Scenescoop is a tool to get similar semantic scenes from a pair of videos. Basically, you input a video and get a scene that has a similar meaning in another video. You can run it as a python script or as a web app.
Scenescoop uses the im2text tensorflow model to analyze videos on a frame to frames basis and get a description of the content of those images. Frames with the same description are grouped together to create a sequence or scene.
Scenes are then analyzed with spaCy, for sentence parsing and built-in word vectors, using the average of the word vectors in the sentence.
Annoy is finally used to create an index for fast nearest-neighbor lookup (based on @aparrish Plot to poem)
This project is inspired by Thingscoop.
To run this you'll need to install a few dependencies. You can follow the original repository or the instructions Edouard Fouché wrote. (I plan to write a step-by-step guide on how to install everything)
You can also get the pretrained model I'm using here.

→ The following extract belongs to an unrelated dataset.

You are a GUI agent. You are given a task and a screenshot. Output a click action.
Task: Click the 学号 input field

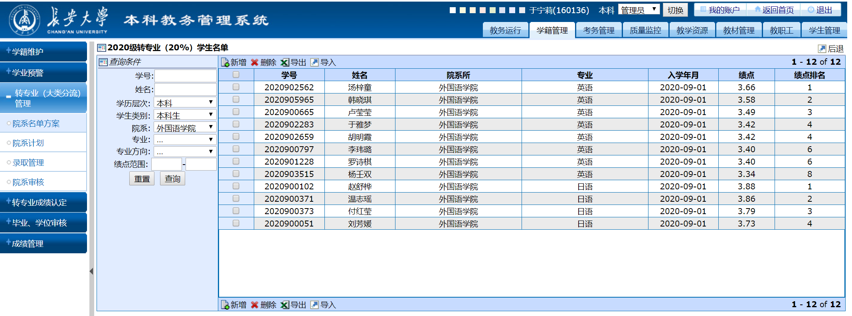pyautogui.click(x=185, y=76)
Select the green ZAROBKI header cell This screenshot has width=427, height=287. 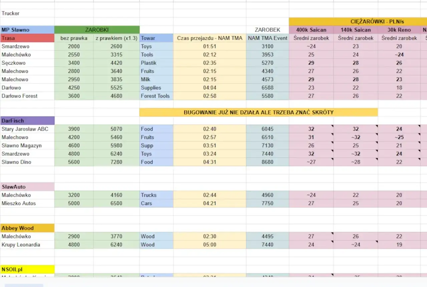click(97, 30)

Once everything is installed, clone the repo and install the project dependencies:
git clone https://github.com/cvalenzuela/scenescoop.git
cd scenescoop
pip install -r requirements.txt
You can then run Scenescoop in two modes:
Given a video file --video
(.mp4, .avi, .mkv or .mov), this will analyse the file frame by frame and output a .json
file containing the descriptions of the those frames. The --name
argument should be the output name of the transcript.
Example:
python scenescoop.py --video videos/moonrisekingdom.mp4 --name moonrisekingdom
The .json
file should look something like this:
{
...
"a person is taking a picture of themselves in a mirror ": [4834],
"a man sitting in the back of a pickup truck ": [2265, 2266],
"a man sitting on a bench in front of a building ": [1935, 1937,
1938, 3950, 3951, 3952, 3953, 3960, 4072, 4073, 4074, 4075,
4077, 4079, 4080, 4082, 4115, 4467],
"a man standing next to a tree holding a surfboard ": [2470]
...
}
Two videos are required for this mode and both should have their corresponding transcript.json
file created in the Frame Analysis Mode.
The --input_data
argument should be the .json
file containing the data for the input video and --transform_data
is the .json
file for the transfer video. --input_seconds
is the input time frame to transfer and --transform_src
is the video source of the transfer video.
Example:
python scenescoop.py --input_data transcripts/street.json --input_seconds 0,5 --transform_src videos/her.avi --transform_data transcripts/her.json
You can print all options with python scenescoop.py -h
:
usage: scenescoop.py [-h] [--video VIDEO] [--name NAME]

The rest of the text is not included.